Repeat each line of the records below exactly.

DATA LISTING START

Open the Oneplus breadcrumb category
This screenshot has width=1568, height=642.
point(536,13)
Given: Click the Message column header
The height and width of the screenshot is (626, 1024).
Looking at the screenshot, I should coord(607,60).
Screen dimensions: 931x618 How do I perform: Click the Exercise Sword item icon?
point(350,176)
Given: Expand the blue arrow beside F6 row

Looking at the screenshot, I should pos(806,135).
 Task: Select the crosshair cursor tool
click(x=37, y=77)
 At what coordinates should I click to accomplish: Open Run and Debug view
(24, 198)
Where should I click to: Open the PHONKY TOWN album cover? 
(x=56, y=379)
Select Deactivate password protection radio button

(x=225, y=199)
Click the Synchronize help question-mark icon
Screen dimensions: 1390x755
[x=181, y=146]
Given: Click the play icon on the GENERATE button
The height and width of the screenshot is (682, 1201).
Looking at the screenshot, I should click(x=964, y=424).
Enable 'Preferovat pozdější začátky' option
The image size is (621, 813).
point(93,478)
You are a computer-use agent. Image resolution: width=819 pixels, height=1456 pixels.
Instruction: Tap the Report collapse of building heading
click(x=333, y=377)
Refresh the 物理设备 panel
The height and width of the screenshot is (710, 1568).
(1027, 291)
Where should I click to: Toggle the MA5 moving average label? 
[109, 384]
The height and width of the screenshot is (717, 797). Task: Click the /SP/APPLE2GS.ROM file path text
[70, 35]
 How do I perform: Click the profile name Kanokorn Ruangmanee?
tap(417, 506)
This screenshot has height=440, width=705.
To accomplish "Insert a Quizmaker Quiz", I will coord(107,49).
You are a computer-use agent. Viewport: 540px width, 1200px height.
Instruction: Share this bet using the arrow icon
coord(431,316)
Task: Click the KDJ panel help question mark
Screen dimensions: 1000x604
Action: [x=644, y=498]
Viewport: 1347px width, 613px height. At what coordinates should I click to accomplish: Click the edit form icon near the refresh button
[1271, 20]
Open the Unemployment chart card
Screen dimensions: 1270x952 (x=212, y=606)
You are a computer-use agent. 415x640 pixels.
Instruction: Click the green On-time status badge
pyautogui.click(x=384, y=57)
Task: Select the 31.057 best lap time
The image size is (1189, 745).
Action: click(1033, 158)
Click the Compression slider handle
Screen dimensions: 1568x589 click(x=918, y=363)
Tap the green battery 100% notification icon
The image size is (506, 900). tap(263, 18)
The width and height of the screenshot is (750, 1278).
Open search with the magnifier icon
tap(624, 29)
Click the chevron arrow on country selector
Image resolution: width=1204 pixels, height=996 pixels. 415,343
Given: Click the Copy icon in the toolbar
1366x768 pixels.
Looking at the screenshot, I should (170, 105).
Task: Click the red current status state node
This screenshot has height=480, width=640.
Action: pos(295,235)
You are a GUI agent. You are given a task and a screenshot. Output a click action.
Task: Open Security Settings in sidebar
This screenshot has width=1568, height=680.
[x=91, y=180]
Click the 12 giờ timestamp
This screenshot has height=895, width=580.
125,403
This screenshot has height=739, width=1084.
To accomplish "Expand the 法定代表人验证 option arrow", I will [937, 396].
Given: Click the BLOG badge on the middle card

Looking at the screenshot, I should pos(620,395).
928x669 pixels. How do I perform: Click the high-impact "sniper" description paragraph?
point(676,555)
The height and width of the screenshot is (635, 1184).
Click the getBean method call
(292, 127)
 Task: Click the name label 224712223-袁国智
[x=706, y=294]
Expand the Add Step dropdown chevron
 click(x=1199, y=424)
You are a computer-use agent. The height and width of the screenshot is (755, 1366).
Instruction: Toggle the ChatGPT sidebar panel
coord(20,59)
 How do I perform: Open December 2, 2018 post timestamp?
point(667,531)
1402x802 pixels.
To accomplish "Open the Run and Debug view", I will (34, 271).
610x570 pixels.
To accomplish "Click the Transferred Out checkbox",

DATA LISTING END

YOUR RESPONSE.
Open the Oneplus breadcrumb category
This screenshot has width=1568, height=642.
point(536,13)
Given: Click the Message column header
The height and width of the screenshot is (626, 1024).
Looking at the screenshot, I should coord(607,60).
Screen dimensions: 931x618 How do I perform: Click the Exercise Sword item icon?
point(350,176)
Given: Expand the blue arrow beside F6 row

Looking at the screenshot, I should pos(806,135).
 Task: Select the crosshair cursor tool
click(x=37, y=77)
 At what coordinates should I click to accomplish: Open Run and Debug view
(24, 198)
Where should I click to: Open the PHONKY TOWN album cover? 
(x=56, y=379)
Select Deactivate password protection radio button

(x=225, y=199)
Click the Synchronize help question-mark icon
Screen dimensions: 1390x755
[x=181, y=146]
Given: Click the play icon on the GENERATE button
The height and width of the screenshot is (682, 1201).
Looking at the screenshot, I should click(x=964, y=424).
Enable 'Preferovat pozdější začátky' option
The image size is (621, 813).
point(93,478)
You are a computer-use agent. Image resolution: width=819 pixels, height=1456 pixels.
Instruction: Tap the Report collapse of building heading
click(x=333, y=377)
Refresh the 物理设备 panel
The height and width of the screenshot is (710, 1568).
(1027, 291)
Where should I click to: Toggle the MA5 moving average label? 
[109, 384]
The height and width of the screenshot is (717, 797). Task: Click the /SP/APPLE2GS.ROM file path text
[70, 35]
 How do I perform: Click the profile name Kanokorn Ruangmanee?
tap(417, 506)
This screenshot has height=440, width=705.
To accomplish "Insert a Quizmaker Quiz", I will coord(107,49).
You are a computer-use agent. Viewport: 540px width, 1200px height.
Instruction: Share this bet using the arrow icon
coord(431,316)
Task: Click the KDJ panel help question mark
Screen dimensions: 1000x604
Action: [x=644, y=498]
Viewport: 1347px width, 613px height. At what coordinates should I click to accomplish: Click the edit form icon near the refresh button
[1271, 20]
Open the Unemployment chart card
Screen dimensions: 1270x952 (x=212, y=606)
You are a computer-use agent. 415x640 pixels.
Instruction: Click the green On-time status badge
pyautogui.click(x=384, y=57)
Task: Select the 31.057 best lap time
The image size is (1189, 745).
Action: click(1033, 158)
Click the Compression slider handle
Screen dimensions: 1568x589 click(x=918, y=363)
Tap the green battery 100% notification icon
The image size is (506, 900). tap(263, 18)
The width and height of the screenshot is (750, 1278).
Open search with the magnifier icon
tap(624, 29)
Click the chevron arrow on country selector
Image resolution: width=1204 pixels, height=996 pixels. 415,343
Given: Click the Copy icon in the toolbar
1366x768 pixels.
Looking at the screenshot, I should (170, 105).
Task: Click the red current status state node
This screenshot has height=480, width=640.
Action: pos(295,235)
You are a GUI agent. You are given a task and a screenshot. Output a click action.
Task: Open Security Settings in sidebar
This screenshot has width=1568, height=680.
[x=91, y=180]
Click the 12 giờ timestamp
This screenshot has height=895, width=580.
125,403
This screenshot has height=739, width=1084.
To accomplish "Expand the 法定代表人验证 option arrow", I will [937, 396].
Given: Click the BLOG badge on the middle card

Looking at the screenshot, I should pos(620,395).
928x669 pixels. How do I perform: Click the high-impact "sniper" description paragraph?
point(676,555)
The height and width of the screenshot is (635, 1184).
Click the getBean method call
(292, 127)
 Task: Click the name label 224712223-袁国智
[x=706, y=294]
Expand the Add Step dropdown chevron
 click(x=1199, y=424)
You are a computer-use agent. The height and width of the screenshot is (755, 1366).
Instruction: Toggle the ChatGPT sidebar panel
coord(20,59)
 How do I perform: Open December 2, 2018 post timestamp?
point(667,531)
1402x802 pixels.
To accomplish "Open the Run and Debug view", I will (34, 271).
610x570 pixels.
To accomplish "Click the Transferred Out checkbox",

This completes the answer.